Des peines de six mois de prison avec sursis ont été requises, vendredi 20 décembre 2024, contre neuf militants écologistes, jugés à Evreux pour avoir commis des dégradations et séquestré un gardien sur un site industriel de Lafarge (groupe Holcim) de l'Eure en 2023.
"Nous n'avons pas affaire à des délinquants mais à des personnes engagées, avec un engagement qui a franchi les limites de la loi", a estimé dans son réquisitoire le procureur Rémi Coutin, qui a récusé le terme "d'écoterroriste" pour ce genre d'action.

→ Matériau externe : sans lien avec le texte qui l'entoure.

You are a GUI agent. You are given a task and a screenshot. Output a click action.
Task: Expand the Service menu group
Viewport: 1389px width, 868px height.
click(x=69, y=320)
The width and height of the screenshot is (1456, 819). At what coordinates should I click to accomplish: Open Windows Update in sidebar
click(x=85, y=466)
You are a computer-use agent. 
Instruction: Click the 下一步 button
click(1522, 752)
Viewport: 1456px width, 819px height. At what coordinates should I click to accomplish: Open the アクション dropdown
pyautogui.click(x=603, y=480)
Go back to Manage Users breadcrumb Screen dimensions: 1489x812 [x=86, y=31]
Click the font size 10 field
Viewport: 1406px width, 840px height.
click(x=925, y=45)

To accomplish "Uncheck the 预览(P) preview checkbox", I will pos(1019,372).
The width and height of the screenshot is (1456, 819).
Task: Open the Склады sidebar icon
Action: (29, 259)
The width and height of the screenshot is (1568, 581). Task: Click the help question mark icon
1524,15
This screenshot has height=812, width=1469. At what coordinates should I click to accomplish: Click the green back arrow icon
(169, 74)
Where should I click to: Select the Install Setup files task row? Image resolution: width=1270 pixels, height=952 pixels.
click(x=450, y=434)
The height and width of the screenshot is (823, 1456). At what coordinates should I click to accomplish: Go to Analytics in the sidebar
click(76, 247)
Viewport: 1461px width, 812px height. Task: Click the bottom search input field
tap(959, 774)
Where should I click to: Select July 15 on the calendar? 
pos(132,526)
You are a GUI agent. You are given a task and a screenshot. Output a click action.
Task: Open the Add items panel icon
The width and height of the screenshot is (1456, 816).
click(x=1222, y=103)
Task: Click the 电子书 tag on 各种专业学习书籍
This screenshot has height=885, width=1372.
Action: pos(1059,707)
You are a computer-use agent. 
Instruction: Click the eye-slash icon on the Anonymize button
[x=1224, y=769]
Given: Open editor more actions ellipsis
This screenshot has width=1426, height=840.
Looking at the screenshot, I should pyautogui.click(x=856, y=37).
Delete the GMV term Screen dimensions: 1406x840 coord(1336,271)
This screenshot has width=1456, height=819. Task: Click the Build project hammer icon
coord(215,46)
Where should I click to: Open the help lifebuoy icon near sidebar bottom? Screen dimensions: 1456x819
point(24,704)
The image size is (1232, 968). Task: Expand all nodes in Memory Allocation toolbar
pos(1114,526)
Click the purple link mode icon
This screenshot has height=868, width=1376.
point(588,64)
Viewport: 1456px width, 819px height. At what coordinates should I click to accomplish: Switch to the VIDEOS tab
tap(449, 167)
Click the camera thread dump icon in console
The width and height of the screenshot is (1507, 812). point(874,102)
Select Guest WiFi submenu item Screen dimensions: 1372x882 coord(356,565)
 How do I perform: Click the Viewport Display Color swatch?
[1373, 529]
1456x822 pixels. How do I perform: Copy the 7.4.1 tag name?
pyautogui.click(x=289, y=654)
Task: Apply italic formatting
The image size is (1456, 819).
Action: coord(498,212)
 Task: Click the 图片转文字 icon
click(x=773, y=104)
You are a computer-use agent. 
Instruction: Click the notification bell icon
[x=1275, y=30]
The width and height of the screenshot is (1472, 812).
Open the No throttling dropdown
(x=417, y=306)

Le 10 décembre 2023, une centaine de militants écologistes "cagoulés et masqués" s'étaient introduits sur le site industriel de Lafarge à Val-de-Reuil, lors d'une opération "commando" au cours de laquelle ils avaient provoqué des dégradations estimées à plus de 450 000 euros par Lafarge, a rappelé le procureur, lors de leur procès à Évreux, vendredi 20 décembre 2024.
Retrouvez nos journalistes Arthur Deshayes et Bruno Belamri sur place :
Les réquisitions du procureur
Selon l'accusation, ils ont séquestré un vigile dans son bureau pendant une dizaine de minutes. Jugés depuis jeudi devant le tribunal correctionnel d'Evreux pour association de malfaiteurs, dégradations et séquestration, ils encourent une peine maximum de 10 ans d'emprisonnement.
"Ce serait malhonnête de dire que la cause pour laquelle ils militent n'est pas légitime et parfaitement respectable", a poursuivi le magistrat, se disant "convaincu en tant que citoyen et procureur qu'on n'en fait pas assez en matière de lutte contre le réchauffement climatique".
Il a toutefois souligné que l'"action commando" chez Lafarge et la séquestration du vigile, "contraint de rester 10 à 12 minutes dans son bureau", justifiait une "réponse pénale". "Le combat en la matière est légitime mais pas par des actions qui vont causer d'importants dégâts aux biens", a-t-il dit.
La défense plaide la relaxe
Me Chloé Chalot, avocate de deux des neuf prévenus, a comme plusieurs de ses confrères, dénoncé de "très nombreuses irrégularités de procédures".
"Vous n'avez pas de faits précis. On n'est que dans le registre de la suspicion. Sur la base de quelques éléments matériels, on écrit une histoire. Les photographies sont de piètre qualité, elles ne permettent pas d'identifier mes deux clients", a-t-elle plaidé.
La défense a dénoncé tout au long du procès la saisie de la SDAT (Sous-direction anti-terroriste), et les prévenus ont tous décrit hier des interpellations musclées et choquantes ainsi que des gardes à vues éprouvantes.
Ces prévenus sont pour la plupart des professeurs ou des retraités. L’un d’eux a 77 ans. Des militants pacifistes traités comme des terroristes selon leurs avocats, qui attendent une relaxe.
De son côté, Lafarge souhaite être indemnisé du préjudice financier, il est estimé à plus de 450 000 euros. Mais concernant les dommages et intérêts, Lafarge demande un euro symbolique.
Le jugement est attendu dans les prochaines heures.